大阪にて。二、天国と地獄 質感のない天国

地下鉄谷町線は大阪を縦に突っ切る路線だ。
同様に御堂筋線堺筋線も大阪を南北に縦断する路線であるのだが、
谷町線東大阪寄りであるために京阪や南大阪線
乗り継ぎしやすい路線である。
    
僕は天王寺を過ぎて阿倍野にて下車した。
ベルタ関西を過ぎて西に進む。高層マンションが立ち並んでいる。
マンションをすり抜けてまた西へ進む。10分も歩けばいきなり街並みが変化する。
一段下がった集落は華やかで清潔感のある街並みが広がる。
掃出しに上がり框。玄関に絨毯が引いてあり、綺麗な女性が座っている。
彼女らは可愛らしい座布団に座っている。前から照明も当たっている。
その脇には中年のおばさんが座っている。
それが道幅4.8mの通りに数十、その通りが何本もあるので全部で200以上
軒を連ねている。一軒一軒には「常盤」やら「長柄」みたいな(実際にはそういった名はない)

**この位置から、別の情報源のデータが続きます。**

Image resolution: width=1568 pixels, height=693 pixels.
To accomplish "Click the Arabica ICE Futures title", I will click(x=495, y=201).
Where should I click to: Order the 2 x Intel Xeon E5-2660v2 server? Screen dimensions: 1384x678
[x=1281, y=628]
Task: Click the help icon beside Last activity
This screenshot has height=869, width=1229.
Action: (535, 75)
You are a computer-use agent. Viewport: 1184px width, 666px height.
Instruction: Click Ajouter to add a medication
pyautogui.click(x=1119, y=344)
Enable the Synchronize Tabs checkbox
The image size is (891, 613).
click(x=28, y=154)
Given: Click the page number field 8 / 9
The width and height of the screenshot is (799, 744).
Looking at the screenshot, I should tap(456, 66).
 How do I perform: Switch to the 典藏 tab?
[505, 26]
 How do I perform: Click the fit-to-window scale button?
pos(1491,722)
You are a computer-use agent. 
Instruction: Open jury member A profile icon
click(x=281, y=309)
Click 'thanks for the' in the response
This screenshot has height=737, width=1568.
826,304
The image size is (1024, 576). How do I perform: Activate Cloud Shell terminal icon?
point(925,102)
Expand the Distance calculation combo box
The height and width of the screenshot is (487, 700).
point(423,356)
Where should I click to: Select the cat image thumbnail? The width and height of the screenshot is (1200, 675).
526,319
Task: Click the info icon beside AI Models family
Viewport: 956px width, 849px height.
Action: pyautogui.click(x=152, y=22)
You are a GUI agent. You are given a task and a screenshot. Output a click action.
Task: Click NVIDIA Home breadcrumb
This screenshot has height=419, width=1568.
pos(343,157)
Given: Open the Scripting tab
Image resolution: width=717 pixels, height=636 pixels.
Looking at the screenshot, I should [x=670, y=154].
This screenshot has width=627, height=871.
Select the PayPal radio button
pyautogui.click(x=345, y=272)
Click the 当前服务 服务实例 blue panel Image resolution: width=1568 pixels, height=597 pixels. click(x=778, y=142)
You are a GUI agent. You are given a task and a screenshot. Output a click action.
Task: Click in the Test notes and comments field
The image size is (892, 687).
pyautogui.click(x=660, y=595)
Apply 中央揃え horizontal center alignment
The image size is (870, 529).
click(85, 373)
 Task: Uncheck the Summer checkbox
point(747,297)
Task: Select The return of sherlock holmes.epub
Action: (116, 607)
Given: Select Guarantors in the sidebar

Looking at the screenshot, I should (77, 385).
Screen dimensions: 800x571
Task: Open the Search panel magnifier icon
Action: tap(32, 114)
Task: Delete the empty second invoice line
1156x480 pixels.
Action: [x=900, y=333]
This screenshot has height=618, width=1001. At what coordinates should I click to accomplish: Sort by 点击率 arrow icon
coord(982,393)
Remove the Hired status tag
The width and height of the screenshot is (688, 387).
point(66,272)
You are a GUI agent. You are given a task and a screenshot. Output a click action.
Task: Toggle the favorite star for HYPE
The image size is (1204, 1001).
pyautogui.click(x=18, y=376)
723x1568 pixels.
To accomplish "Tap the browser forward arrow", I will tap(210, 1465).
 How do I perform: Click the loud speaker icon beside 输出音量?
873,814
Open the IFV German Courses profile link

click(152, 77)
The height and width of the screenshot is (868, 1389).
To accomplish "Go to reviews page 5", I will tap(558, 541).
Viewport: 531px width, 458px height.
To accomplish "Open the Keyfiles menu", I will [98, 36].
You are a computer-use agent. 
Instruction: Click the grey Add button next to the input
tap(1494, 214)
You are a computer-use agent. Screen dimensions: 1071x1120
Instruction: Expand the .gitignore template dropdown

店の名前が付いている。名前の書き方には個性はない。すべて同じように
白い板に筆の字で書いてある。店も外見も二階建てで変わり映えがしない。
そう、これが「飛田新地」だ。
女性の方は全く知らないだろう。男性なら名前は聞いたことがあるかもしれない。
いわゆる「赤線」の名残で、日本では数か所残っている中の一つである。
僕がはじめに降り立った場所は「青春通り」といわれる場所で、
若い女性たちがいるエリアだ。このエリアを南下するほど年を重ねた女性たちがいる。
煌びやかで道には打ち水がしてある。まるでセットであるかのように生活感がない。
それに何か店それぞれに連帯感を感じずにはいられない。
やり過ぎ感がない。ある程度を保っているかのように思える。
長崎の人にわかりやすいように説明すると、新地の中華街の10倍の広さである。
        
僕はその光景にぼんやりした。
通りを歩くたびに「にいちゃん、にいちゃん」「にいちゃん、みといて」「かわいいやろ」
と中年のおばちゃんの客引きから声がかかる。おばちゃんは家から出てこない。
いわゆる客引き行為が禁止されているためである。
隣にいる女性たちはニコニコしながら男たちを見ている。
胸の部分が大きく開いた服、ホステスみたいにきらびやかな服、
時にはナース服を着ている女性がいる。きれいに巻き上げられた髪、
美しく化粧をした彼女たちはまるで人形かのように飾りつけられている。
周りに綺麗な花を飾ってあるところもある。
僕は何となく怖くなった。「なんだ、この空間は?」と思った。
夜の街の欝蒼とした空間とは違う。何となく時間が止まったかのようなレトロさ。
にこやかにほほ笑む女性たち。通りにやわらかな花の匂いがする。
もうここには余計なものがいらない。必要なものは欲と金だ。
       
悪くはない、とは思う。それは僕が男だからだと思う。
大阪にいた時代、僕はここに来たことがなかった。
京阪沿線ばかりに執着していたからだろう。
女性がこの光景を見たらどう思うのだろうか?怖いって思うだろうか?
この景色の余韻を保ったまま僕は北東に向かった。早くこの場から去りたい。
ホテルでゆっくり寝たい。明日は朝一の飛行機で帰らねばならない。
ここの詳しい情報が聞きたい方は「飛田新地」でググッてみてください。
僕もググッて知りました。
でも言っておくが、ここは「大阪市西成区」だ。